With these operators, our selection register has indices for \(p\), \(\alpha\), \(q\), and \(\beta\) as well as two indicator bits \(U\) and \(V\). There are four cases considered in both the PREPARE and SELECT operations corresponding to the terms in the Hamiltonian:

  • \(U=1\), single-body Z

  • \(V=1\), spin-spin ZZ term

  • \(p<q\), XZX term

  • \(p>q\), YZY term.

from qualtran import Bloq, CompositeBloq, BloqBuilder, Signature, Register
from qualtran import QBit, QInt, QUInt, QAny
from qualtran.drawing import show_bloq, show_call_graph, show_counts_sigma
from typing import *
import numpy as np
import sympy
import cirq

SelectHubbard#

The SELECT operation optimized for the 2D Hubbard model.

In contrast to SELECT for an arbitrary chemistry Hamiltonian, we:

  • explicitly consider the two dimensions of indices to permit optimization of the circuits.

  • dispense with the theta index for phases.

If neither \(U\) nor \(V\) is set we apply the kinetic terms of the Hamiltonian:

\[\begin{split} -\hop{X} \quad p < q \\ -\hop{Y} \quad p > q \end{split}\]

If \(U\) is set we know \((p,\alpha)=(q,\beta)\) and apply the single-body term: \(-Z_{p,\alpha}\).
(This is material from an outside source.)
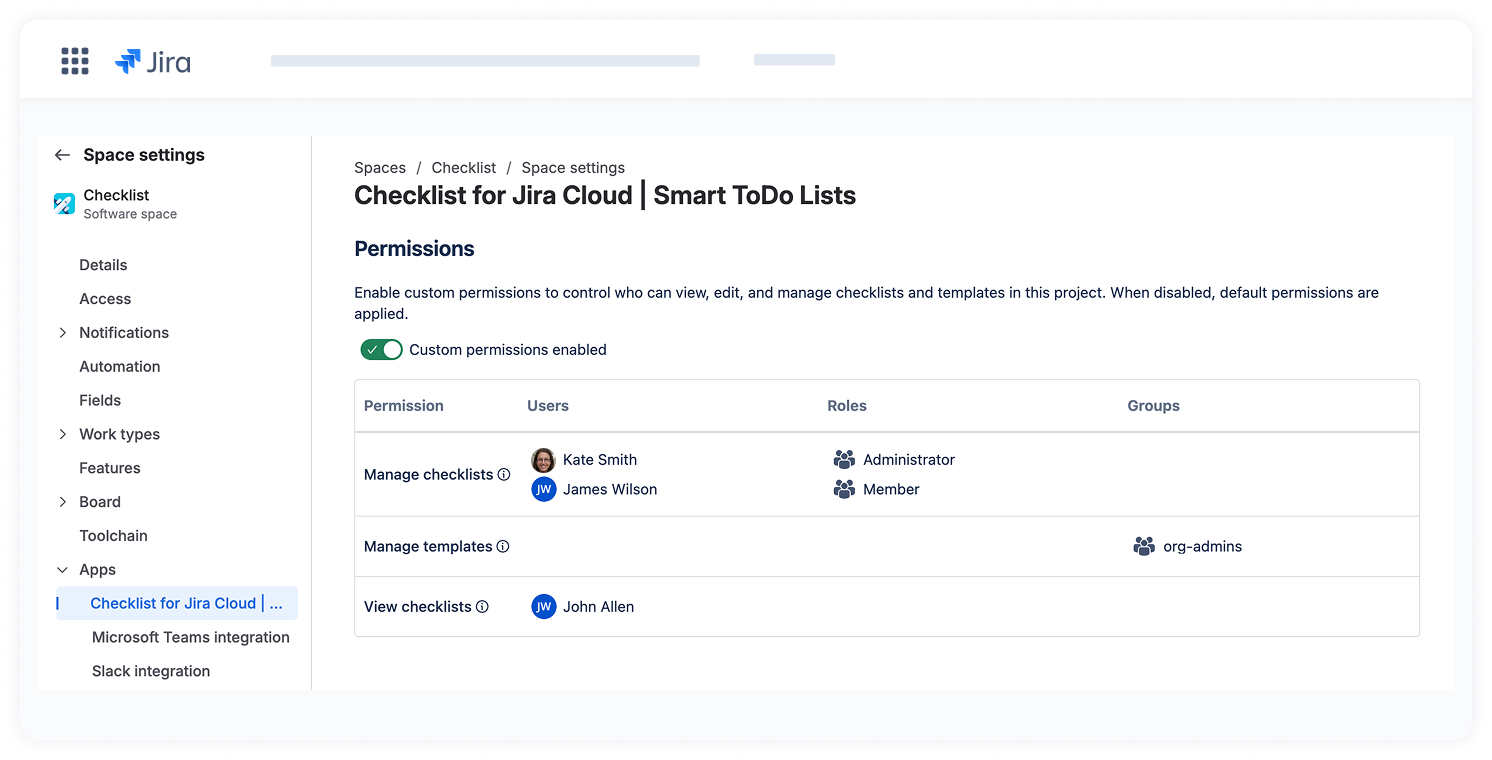
Task: Expand the Board section chevron
Action: (x=63, y=502)
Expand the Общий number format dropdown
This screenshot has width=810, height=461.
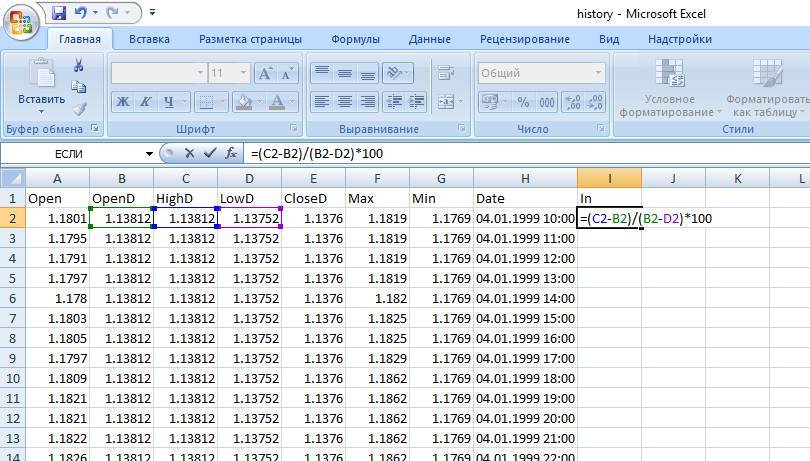pyautogui.click(x=598, y=73)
If \(V\) is set we know \(p=q, \alpha=0\), and \(\beta=1\) and apply the spin term: \(Z_{p,\alpha}Z_{p,\beta}\)

SelectHubbard’s construction uses \(10 * N + log(N)\) T-gates.

Parameters#

  • x_dim: the number of sites along the x axis.

  • y_dim: the number of sites along the y axis.
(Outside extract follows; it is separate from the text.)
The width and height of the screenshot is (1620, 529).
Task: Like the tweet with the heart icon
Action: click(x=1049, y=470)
  • control_val: Optional bit specifying the control value for constructing a controlled version of this gate. Defaults to None, which means un-controlled.

Registers#

  • control: A control bit for the entire gate.
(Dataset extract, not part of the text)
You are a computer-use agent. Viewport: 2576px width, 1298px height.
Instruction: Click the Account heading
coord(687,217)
  • U: Whether we’re applying the single-site part of the potential.

  • V: Whether we’re applying the pairwise part of the potential.

  • p_x: First set of site indices, x component.

  • p_y: First set of site indices, y component.

  • alpha: First set of sites’ spin indicator.

  • q_x: Second set of site indices, x component.

  • q_y: Second set of site indices, y component.

  • beta: Second set of sites’ spin indicator.

  • target: The system register to apply the select operation.

References#

from qualtran.bloqs.chemistry.hubbard_model.qubitization import SelectHubbard

Example Instances#

x_dim = 4
y_dim = 4
sel_hubb = SelectHubbard(x_dim, y_dim)

Graphical Signature#

from qualtran.drawing import show_bloqs
show_bloqs([sel_hubb],
           ['`sel_hubb`'])

Call Graph#

from qualtran.resource_counting.generalizers import ignore_split_join
sel_hubb_g, sel_hubb_sigma = sel_hubb.call_graph(max_depth=1, generalizer=ignore_split_join)
show_call_graph(sel_hubb_g)
show_counts_sigma(sel_hubb_sigma)
../../../../_images/9ac2775a025c3bb692a68ba6ae0c60825971eb4f7d1e053c2e26d8d024293891.svg

Counts totals:

  • ApplyGateToLthQubit: 1

  • CSwap: 2

  • CSwap: 4

  • GPhase((6.123233995736766e-17-1j)): 1

  • SelectedMajoranaFermion(X): 1

  • SelectedMajoranaFermion(Y): 1

  • ZGate: 1

PrepareHubbard#

The PREPARE operation optimized for the 2D Hubbard model.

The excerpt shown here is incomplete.